If you’ve ever brought home a Thanksgiving turkey and fished around its insides, you’ve likely found a little bag of mysterious turkey bits known as giblets. And while many home cooks throw it in the garbage with disgust, it shouldn’t be overlooked.
The offal, or the organ meats of animals, aren’t usually widely available — but turkey is the exception. “It is the only example I can think of in modern meat-buying in America where meat itself comes with organs, as if the internal organs are saying, ‘Please eat me, too! I’m also delicious!’” said Dr. Jonathan Reisman, a physician, author and creator of Anatomy Eats, a series of dinners where patrons eat parts of animals that are usually discarded, while Reisman explains the animal’s anatomy.
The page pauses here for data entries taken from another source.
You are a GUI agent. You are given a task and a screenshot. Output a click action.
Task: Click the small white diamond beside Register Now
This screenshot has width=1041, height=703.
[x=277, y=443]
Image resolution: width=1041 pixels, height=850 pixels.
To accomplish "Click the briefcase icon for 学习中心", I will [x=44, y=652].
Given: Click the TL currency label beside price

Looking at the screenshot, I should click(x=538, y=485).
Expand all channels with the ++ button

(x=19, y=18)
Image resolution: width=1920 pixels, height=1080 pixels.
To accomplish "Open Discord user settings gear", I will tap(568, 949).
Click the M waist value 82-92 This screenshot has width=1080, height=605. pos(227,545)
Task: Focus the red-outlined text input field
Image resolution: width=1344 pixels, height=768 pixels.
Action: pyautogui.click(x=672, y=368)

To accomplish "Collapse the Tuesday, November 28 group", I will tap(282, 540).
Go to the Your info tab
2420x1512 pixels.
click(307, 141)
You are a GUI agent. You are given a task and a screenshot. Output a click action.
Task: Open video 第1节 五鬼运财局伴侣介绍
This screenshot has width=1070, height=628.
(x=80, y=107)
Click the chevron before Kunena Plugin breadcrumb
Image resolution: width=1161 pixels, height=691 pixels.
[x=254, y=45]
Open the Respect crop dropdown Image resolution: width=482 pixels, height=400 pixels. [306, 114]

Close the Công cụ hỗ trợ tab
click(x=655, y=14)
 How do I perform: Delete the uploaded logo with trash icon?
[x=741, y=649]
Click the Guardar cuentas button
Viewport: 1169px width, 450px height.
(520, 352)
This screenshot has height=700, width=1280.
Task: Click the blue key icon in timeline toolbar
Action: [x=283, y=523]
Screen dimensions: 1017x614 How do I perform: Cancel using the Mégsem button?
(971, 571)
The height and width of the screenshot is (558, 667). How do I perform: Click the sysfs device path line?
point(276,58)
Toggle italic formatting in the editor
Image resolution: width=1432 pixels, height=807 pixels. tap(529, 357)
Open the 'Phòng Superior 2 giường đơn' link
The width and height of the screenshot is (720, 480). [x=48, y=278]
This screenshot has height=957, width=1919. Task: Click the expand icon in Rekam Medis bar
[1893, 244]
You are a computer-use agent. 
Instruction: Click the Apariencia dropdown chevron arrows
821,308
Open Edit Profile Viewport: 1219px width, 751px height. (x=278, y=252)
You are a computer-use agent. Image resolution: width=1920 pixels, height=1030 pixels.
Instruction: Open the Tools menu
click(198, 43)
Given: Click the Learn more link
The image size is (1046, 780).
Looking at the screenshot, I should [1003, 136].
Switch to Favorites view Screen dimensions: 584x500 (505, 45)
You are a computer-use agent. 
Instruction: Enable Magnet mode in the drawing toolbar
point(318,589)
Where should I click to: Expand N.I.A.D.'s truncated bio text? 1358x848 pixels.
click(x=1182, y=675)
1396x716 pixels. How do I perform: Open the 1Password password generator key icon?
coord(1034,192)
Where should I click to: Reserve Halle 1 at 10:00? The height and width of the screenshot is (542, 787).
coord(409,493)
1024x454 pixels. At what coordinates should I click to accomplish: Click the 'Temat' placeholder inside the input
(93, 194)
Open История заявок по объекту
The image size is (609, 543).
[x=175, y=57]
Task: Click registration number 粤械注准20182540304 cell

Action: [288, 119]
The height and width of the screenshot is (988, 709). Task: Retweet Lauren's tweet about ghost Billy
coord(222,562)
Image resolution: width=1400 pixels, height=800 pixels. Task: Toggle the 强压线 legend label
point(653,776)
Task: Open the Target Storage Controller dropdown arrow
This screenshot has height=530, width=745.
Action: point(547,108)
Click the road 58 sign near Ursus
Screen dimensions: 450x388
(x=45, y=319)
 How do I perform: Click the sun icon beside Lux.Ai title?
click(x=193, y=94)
So what exactly is in that bag?
Unwrap a turkey and you are likely to find a little sack of organs inside the bird’s cavity wrapped in a small paper bag.
“Those organs and body parts inside the turkey are called the ‘giblets’ and they usually consist of the heart, liver, gizzard and neck,” Reisman explained. “These are delicious parts of the bird that should definitely be eaten,” and not just used for flavoring, he added. Giblets can be prepared in a variety of ways to add interest to traditional Thanksgiving dishes or to create entirely new creations.
Throw them in the roasting pan.
No one should gobble giblets down raw, but most of the time they come ready to cook, and no special preparation is needed to make them delicious. Chef Rodney Freidank from Table 301 in Greenville, South Carolina, usually puts the giblets “in the roasting pan with the turkey and the vegetables and cook them.”
As an easy alternative, giblets “can be stuffed back into the bird” after removing them from the paper sack they come in, Reisman said. To give giblets a bit more flavor, Reisman puts the neck into the turkey pan to cook, and “fries the other organs separately since they cook pretty fast.”
Make gravy with the giblets.
If you want to do something more creative with your giblets, Freidank suggests making “giblet gravy,” a popular Southern holiday dish.
Chef Janet Bourbon, senior strategic chef at Cargill Protein, offers her recipe. ”[Put the] neck and wing tips in a pot with half an onion, carrots, and a bit of celery in a pot, cover them with water and bring to a boil then simmer for 2-3 hours.” Once done cooking, Bourbon strains the solid parts and reserves the liquid for gravy. “It will be decadent and full of flavor,” she said. To add even more interest to giblet gravy, Bourbon says to “roughly chop the gizzard, liver and heart. Sauté in butter until browned,” and add the mixture to your gravy. “Absolutely perfect for the holidays,” she said.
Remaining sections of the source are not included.